Give the lines of the data as a numbered list, from the line containing "Click the Event Loop Delay legend scrollbar" through the line containing "[x=195, y=92]", leaving out blank lines.
-- START OF THE RECORDS --
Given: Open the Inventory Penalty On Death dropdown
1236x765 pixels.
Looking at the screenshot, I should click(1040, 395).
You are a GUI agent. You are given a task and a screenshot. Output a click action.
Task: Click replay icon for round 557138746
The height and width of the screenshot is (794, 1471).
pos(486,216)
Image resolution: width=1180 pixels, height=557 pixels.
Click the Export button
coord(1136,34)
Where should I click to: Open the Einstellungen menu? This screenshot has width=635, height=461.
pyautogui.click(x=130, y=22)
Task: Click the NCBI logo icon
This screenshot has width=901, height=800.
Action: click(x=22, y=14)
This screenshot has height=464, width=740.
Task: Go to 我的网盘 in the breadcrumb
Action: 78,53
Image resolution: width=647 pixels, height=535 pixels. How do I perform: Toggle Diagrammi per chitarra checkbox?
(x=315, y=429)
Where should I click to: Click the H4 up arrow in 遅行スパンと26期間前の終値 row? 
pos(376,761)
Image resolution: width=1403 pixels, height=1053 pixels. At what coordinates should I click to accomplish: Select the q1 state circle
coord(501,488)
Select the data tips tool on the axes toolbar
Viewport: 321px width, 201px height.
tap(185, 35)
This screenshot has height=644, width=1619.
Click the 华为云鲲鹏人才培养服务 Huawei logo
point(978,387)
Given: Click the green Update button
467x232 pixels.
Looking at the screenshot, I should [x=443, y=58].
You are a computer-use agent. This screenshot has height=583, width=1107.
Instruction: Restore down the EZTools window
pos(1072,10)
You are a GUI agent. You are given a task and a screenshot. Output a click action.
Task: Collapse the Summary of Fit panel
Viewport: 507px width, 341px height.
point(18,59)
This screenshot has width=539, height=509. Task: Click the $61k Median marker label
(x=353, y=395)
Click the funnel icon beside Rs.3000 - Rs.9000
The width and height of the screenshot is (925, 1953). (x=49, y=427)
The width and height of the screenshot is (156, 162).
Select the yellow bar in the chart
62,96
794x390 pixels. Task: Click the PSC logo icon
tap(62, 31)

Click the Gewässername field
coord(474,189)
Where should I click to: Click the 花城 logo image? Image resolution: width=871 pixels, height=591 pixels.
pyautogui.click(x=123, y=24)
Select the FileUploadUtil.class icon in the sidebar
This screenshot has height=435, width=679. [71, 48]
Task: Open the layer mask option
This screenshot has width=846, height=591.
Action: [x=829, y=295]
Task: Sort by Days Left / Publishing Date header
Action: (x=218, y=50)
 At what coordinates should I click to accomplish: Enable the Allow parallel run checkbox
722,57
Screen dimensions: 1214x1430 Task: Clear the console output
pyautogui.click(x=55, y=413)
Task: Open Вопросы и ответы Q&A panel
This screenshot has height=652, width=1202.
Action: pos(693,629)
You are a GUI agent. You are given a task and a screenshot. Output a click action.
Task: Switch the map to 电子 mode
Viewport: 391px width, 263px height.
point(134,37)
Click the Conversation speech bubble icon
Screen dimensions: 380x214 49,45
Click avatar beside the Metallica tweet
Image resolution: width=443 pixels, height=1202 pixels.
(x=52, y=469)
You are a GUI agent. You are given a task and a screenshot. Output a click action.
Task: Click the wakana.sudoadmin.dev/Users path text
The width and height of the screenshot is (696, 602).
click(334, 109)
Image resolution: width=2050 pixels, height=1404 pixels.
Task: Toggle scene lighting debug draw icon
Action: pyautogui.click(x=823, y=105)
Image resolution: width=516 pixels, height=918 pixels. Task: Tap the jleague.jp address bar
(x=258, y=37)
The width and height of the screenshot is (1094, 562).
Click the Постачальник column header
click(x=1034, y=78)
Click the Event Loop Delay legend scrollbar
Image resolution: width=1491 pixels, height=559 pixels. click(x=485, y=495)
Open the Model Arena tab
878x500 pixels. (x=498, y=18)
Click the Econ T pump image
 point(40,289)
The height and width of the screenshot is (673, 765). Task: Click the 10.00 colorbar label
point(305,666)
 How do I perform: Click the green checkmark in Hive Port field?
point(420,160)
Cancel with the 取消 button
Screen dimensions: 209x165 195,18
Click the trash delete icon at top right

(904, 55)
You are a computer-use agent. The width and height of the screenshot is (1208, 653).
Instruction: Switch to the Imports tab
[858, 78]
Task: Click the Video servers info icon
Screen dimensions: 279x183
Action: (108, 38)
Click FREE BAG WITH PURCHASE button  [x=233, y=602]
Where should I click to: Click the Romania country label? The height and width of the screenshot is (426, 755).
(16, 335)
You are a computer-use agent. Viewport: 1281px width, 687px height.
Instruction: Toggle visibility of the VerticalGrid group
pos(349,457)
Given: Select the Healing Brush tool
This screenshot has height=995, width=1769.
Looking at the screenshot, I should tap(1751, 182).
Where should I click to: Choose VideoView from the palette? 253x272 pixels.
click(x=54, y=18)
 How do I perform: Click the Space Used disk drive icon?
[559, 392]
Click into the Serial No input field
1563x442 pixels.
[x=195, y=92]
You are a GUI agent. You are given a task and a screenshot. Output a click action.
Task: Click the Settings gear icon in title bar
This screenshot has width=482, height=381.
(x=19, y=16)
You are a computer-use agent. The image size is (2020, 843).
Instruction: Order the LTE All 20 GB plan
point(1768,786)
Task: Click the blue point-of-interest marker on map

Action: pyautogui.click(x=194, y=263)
-- END OF THE RECORDS --
CORRECT RESULT
1. Click the Event Loop Delay legend scrollbar
2. Image resolution: width=1491 pixels, height=559 pixels. click(x=485, y=495)
3. Open the Model Arena tab
4. 878x500 pixels. (x=498, y=18)
5. Click the Econ T pump image
6.  point(40,289)
7. The height and width of the screenshot is (673, 765). Task: Click the 10.00 colorbar label
8. point(305,666)
9.  How do I perform: Click the green checkmark in Hive Port field?
10. point(420,160)
11. Cancel with the 取消 button
12. Screen dimensions: 209x165 195,18
13. Click the trash delete icon at top right
14. (904, 55)
15. You are a computer-use agent. The width and height of the screenshot is (1208, 653).
16. Instruction: Switch to the Imports tab
17. [858, 78]
18. Task: Click the Video servers info icon
19. Screen dimensions: 279x183
20. Action: (108, 38)
21. Click FREE BAG WITH PURCHASE button  [x=233, y=602]
22. Where should I click to: Click the Romania country label? The height and width of the screenshot is (426, 755).
23. (16, 335)
24. You are a computer-use agent. Viewport: 1281px width, 687px height.
25. Instruction: Toggle visibility of the VerticalGrid group
26. pos(349,457)
27. Given: Select the Healing Brush tool
28. This screenshot has height=995, width=1769.
29. Looking at the screenshot, I should tap(1751, 182).
30. Where should I click to: Choose VideoView from the palette? 253x272 pixels.
31. click(x=54, y=18)
32.  How do I perform: Click the Space Used disk drive icon?
33. [559, 392]
34. Click into the Serial No input field
35. 1563x442 pixels.
36. [x=195, y=92]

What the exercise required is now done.